Menurut dia, produksi Timah meningkat sampai 153 persen dengan kerja sama yang telah dibuat olehnya. Kesepakatan yang dibuat dipastikan mengikuti aturan yang berlaku.

“PT Timah meminta agar suplai bahan baku menggunakan CV, dimana dengan demikian diharapkan administrasi lebih tertib, baik dalam pembayaran pajak-pajak maupun pengawasan. yang mana bukan juga dengan SOP, pelaksanaan kerjasama ditetapkanan PT Timah yang sudah dilaksanakan. Setiap biji timah yang dikirim CV-CV ke PT Timah,” ujar Suparta.

Perusahaan swasta yang bekerja sama dengan Timah juga telah memberikan pendapatan kepada negara. Itu, kata Suparta, terbukti dari pajak yang dibayarkan.

“Kami mendukung, karena itulah bentuk dukungan kami kepada negara melalui PT Timah. Bahkan saat itu pertumbuhan ekonomi bangka belitung itu meningkat 7 persen, tertinggi nasional sepanjang tahun 2018-2020,” kata Suparta.

Dia mengaku bingung dengan tuduhan membuat kerugian negara Rp271 triliun dalam kasus ini. Bahkan, hitungan dari ahli pun masih belum bisa meyakinkannya.

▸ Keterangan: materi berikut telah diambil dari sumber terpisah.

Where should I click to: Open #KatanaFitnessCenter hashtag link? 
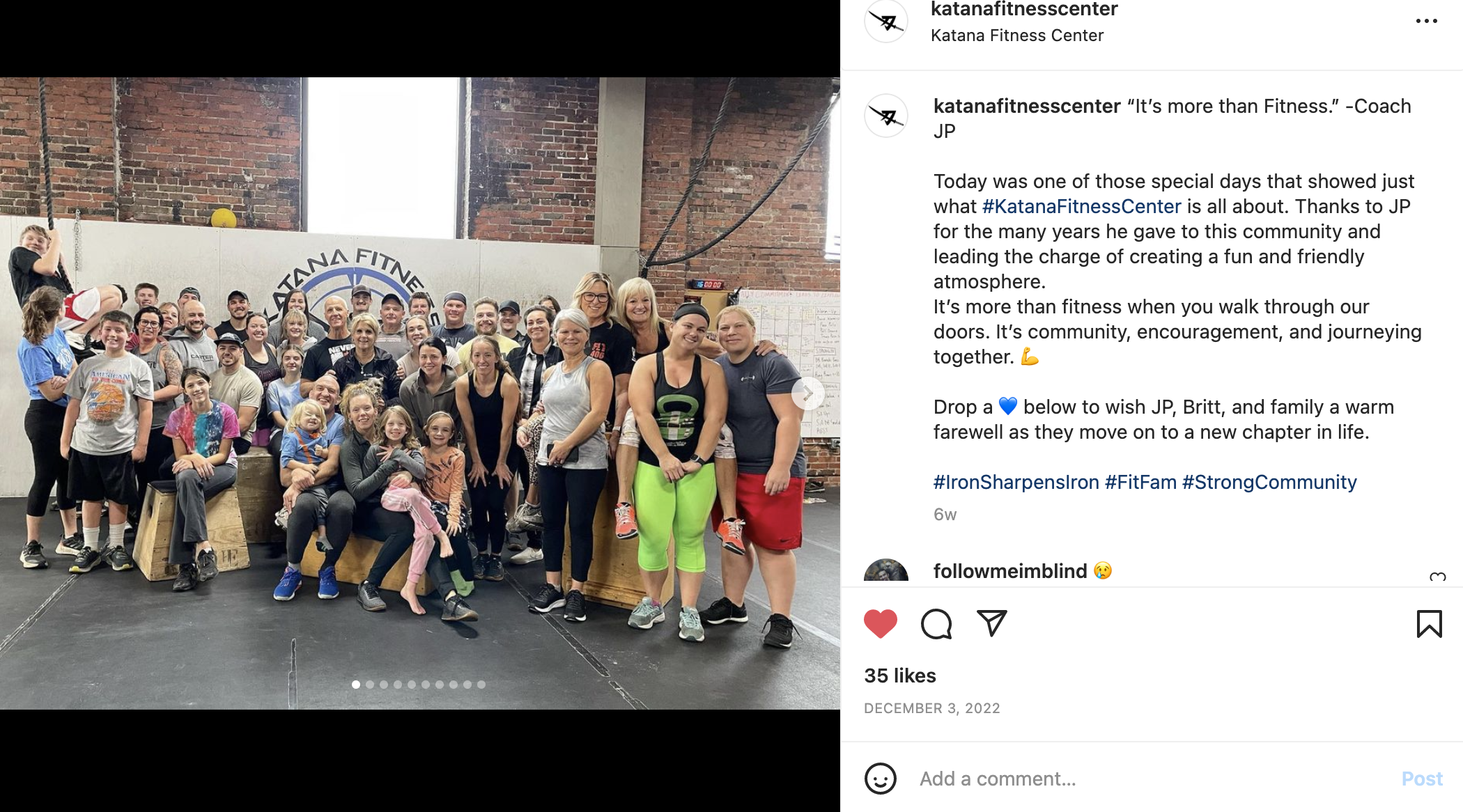1081,206
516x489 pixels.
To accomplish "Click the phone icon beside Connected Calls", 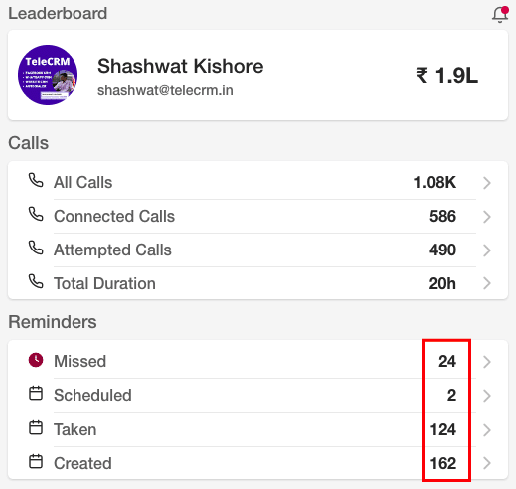I will pyautogui.click(x=36, y=214).
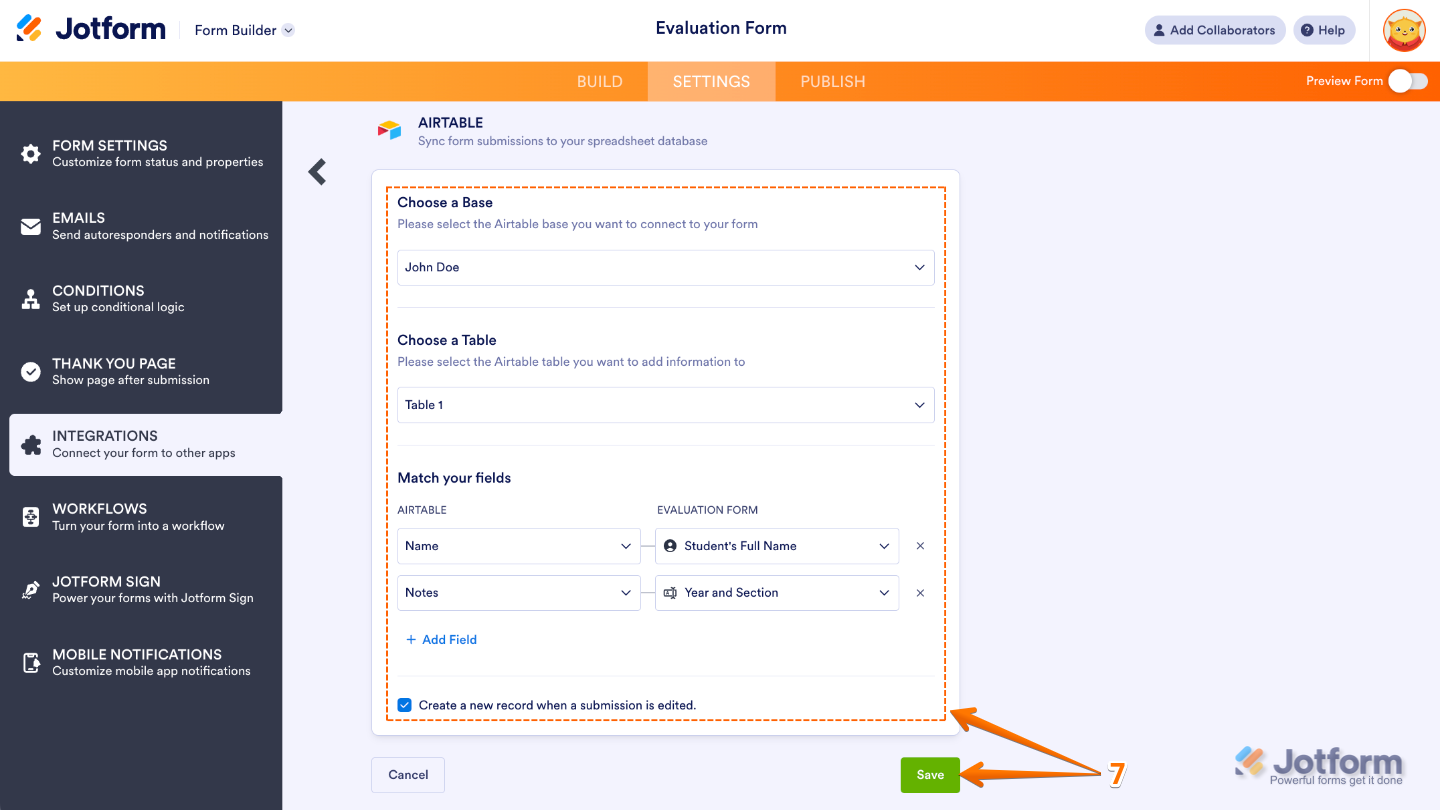
Task: Open Workflows via its sidebar icon
Action: (x=30, y=515)
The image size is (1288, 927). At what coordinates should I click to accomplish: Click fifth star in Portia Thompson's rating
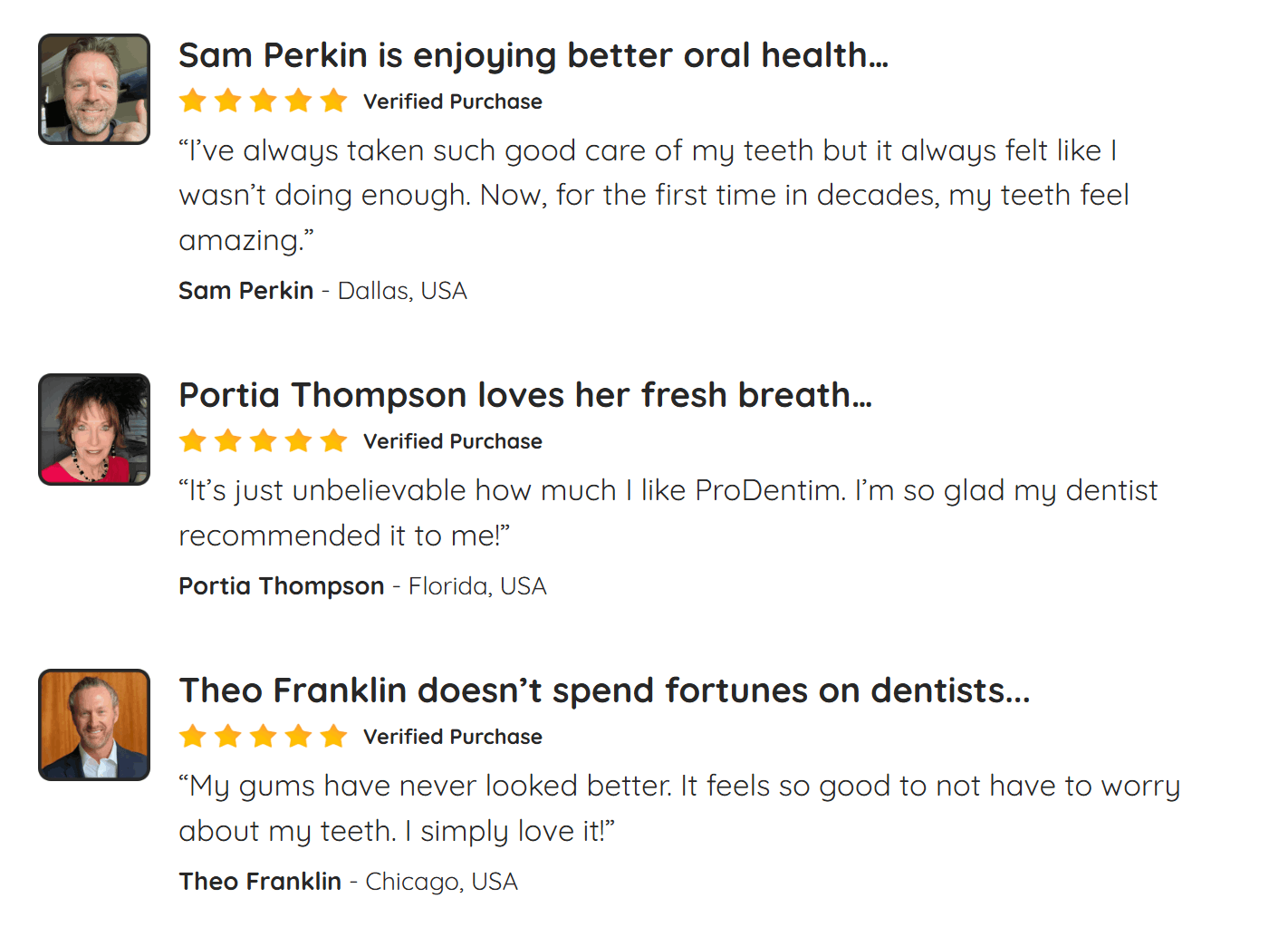tap(333, 441)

“Sungguh suatu tuduhan yang naif dan gegabah bagaimana mungkin dalam kurun waktu 18 bulan, kami bisa merusak begitu banyak dan luas terhadap alam bangka Belitung. Saksi Saudara Bambang Hero juga menyatakan bahwa ada seluas 170 ribu hektare bukaan tambang yang berada di wilayah IUP PT Timah,” ujar Suparta.

Dalam perkara ini, Suparta dituntut 14 tahun penjara dan denda Rp1 miliar. Uang itu wajib dibayarkan dalam satu bulan atau pemenjaraannya ditambah setahun.